• [WHAT NEEDS TO BE DONE]
Without including any image, repeat every record exactly.

• [STORED DATA]
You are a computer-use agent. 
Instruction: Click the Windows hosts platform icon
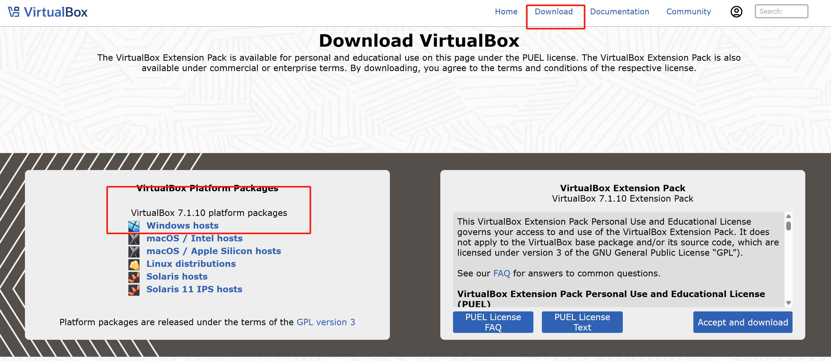tap(134, 226)
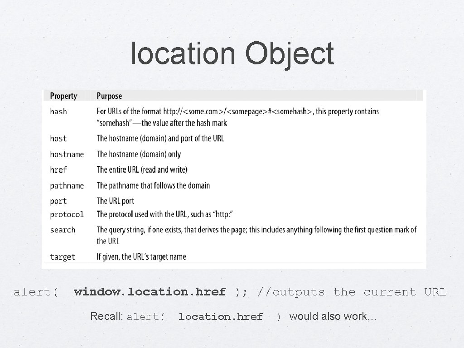Screen dimensions: 464x348
Task: Click the "The URL port" description text
Action: [115, 201]
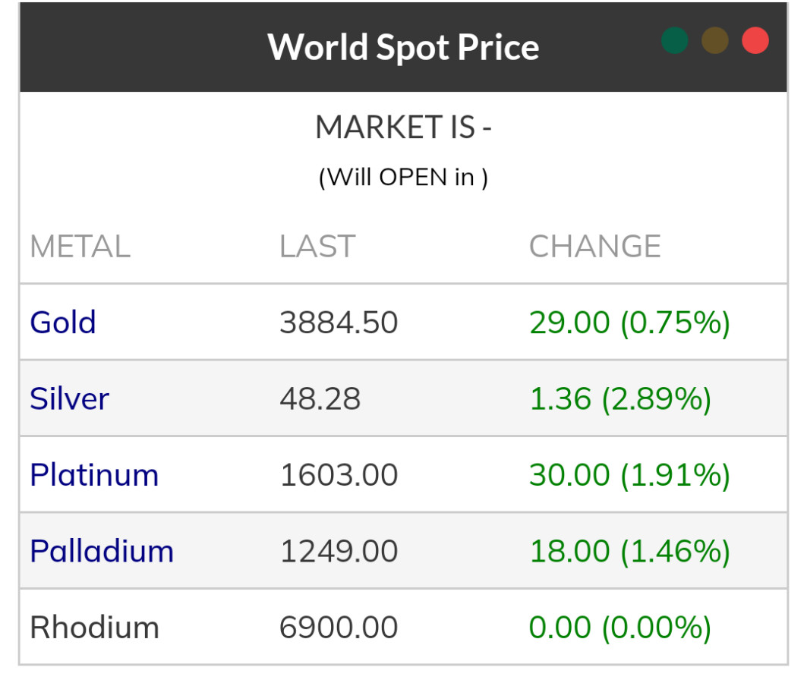The height and width of the screenshot is (683, 807).
Task: Click the red circle in header
Action: point(755,41)
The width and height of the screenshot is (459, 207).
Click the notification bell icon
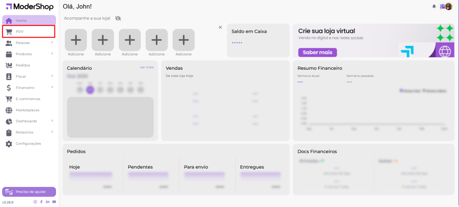(434, 7)
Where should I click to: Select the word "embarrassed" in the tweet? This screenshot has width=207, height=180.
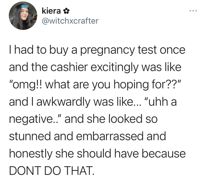pos(110,136)
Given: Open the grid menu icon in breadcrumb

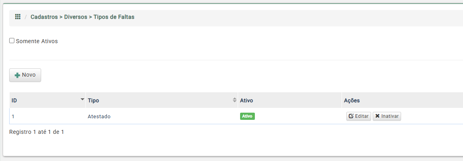Looking at the screenshot, I should pos(18,17).
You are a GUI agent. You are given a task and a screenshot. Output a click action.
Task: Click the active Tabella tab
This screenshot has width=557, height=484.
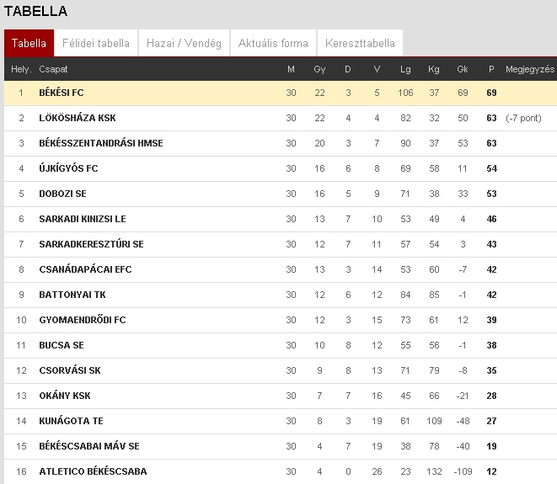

• [RESULT FOR THIS EXERCISE]
You are a computer-use agent. 
Instruction: Click the Windows hosts platform icon
tap(134, 226)
Screen dimensions: 464x348
Task: Click the "The URL port" description text
Action: [115, 201]
The height and width of the screenshot is (683, 807).
Task: Click the red circle in header
Action: point(755,41)
The width and height of the screenshot is (459, 207).
Click the notification bell icon
(434, 7)
Where should I click to: Select the word "embarrassed" in the tweet? This screenshot has width=207, height=180.
pos(110,136)
Given: Open the grid menu icon in breadcrumb

Looking at the screenshot, I should pos(18,17).
You are a GUI agent. You are given a task and a screenshot. Output a click action.
Task: Click the active Tabella tab
This screenshot has width=557, height=484.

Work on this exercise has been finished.